When I examine the textfile on hdfs (through some text editor like sublime with UTF-8 encoding ), I see no special characters and all characters encountered, look as expected.
As said, invalidate metadata nor refresh fixes the issue but after a restart of the impala services, the data is available as expected in impala.
Currently we create the table as text file and get the behavior described above. Before we created the table as a parquet file, but then got the error :
File 'hdfs://ourcluster/user/hive/warehouse/tmp.db/thetable/000000_0' has an invalid version number: <some value> This could be due to stale metadata. Try running "refresh tmp.thetable".
Note that this <some value> would always be something that comes from the data (a part of a string that is in the data). The refresh would not fix it, (and as said we already do an invalidate metadata). Note that when we restart the impala service, this error goes away and the data can be queried. The files then seem to be "uncorrupted". I have read a similar post elsewhere that suggests the data would be corrupted when one encounters this error.

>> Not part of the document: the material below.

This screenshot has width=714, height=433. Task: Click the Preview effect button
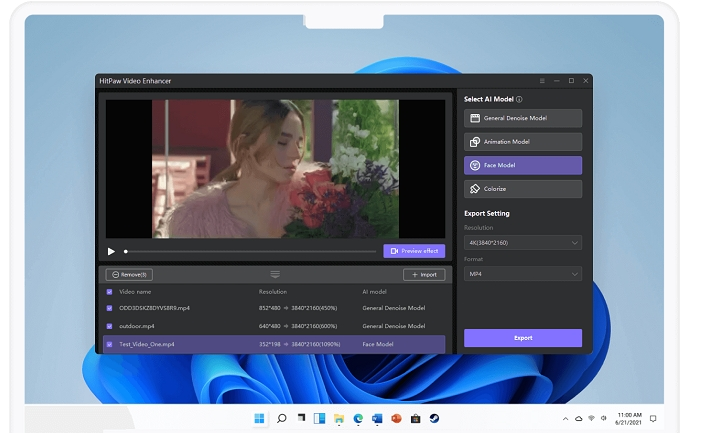[414, 251]
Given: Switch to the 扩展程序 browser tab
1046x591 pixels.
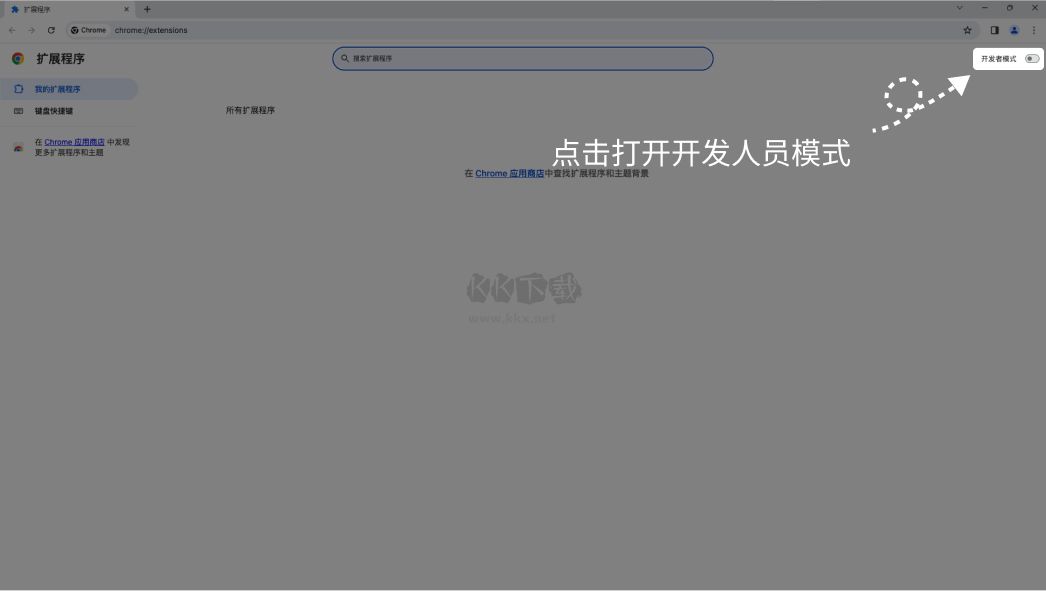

Note: we use a collect_set function to create the field that gives the problem during the creation of the table in HIVE.Our current trail of thought is that in some cases (15 out of several million) this gives problematic results but what happens exactly is not understood.
Thanks for any input!
I noticed my title is wrong (did not find the edit button )- it should be :
Thank you for your interest!
We are using cdh 6.2 , impala 3.2.0-cdh6.2.0, HIVE Hive 2.1.1-cdh6.2.0.
Some updated info on the case above: I notice the files are not corrupted.
So the files are created in some table in HIVE, but when queried he shows sometimes special characters.
I have also encountered that he shows a concatenation of 2 lines that are not related to each other, on one line. I could even trace that he was getting one line from 1 of the files that make up the table, and incorrectly combined it with the end of another line that was even in a different file!
Situation like this:
file 1 contains id: some_id_1, data1, data2, data3
file 10 contains: some_id_2, otherdata1,otherdata2,otherdata3
SELECT * FROM <problematictable> WHERE id='some_id_1'
should return --> some_id_1, data1, data2, data3
some_id_1, data1, data2herdata2,otherdata3
When I restart impala services, and the table is queried, it shows the results as expected.
When you create a new external table with a different location, and cp the files to that location, and query this new table , the results are as expected.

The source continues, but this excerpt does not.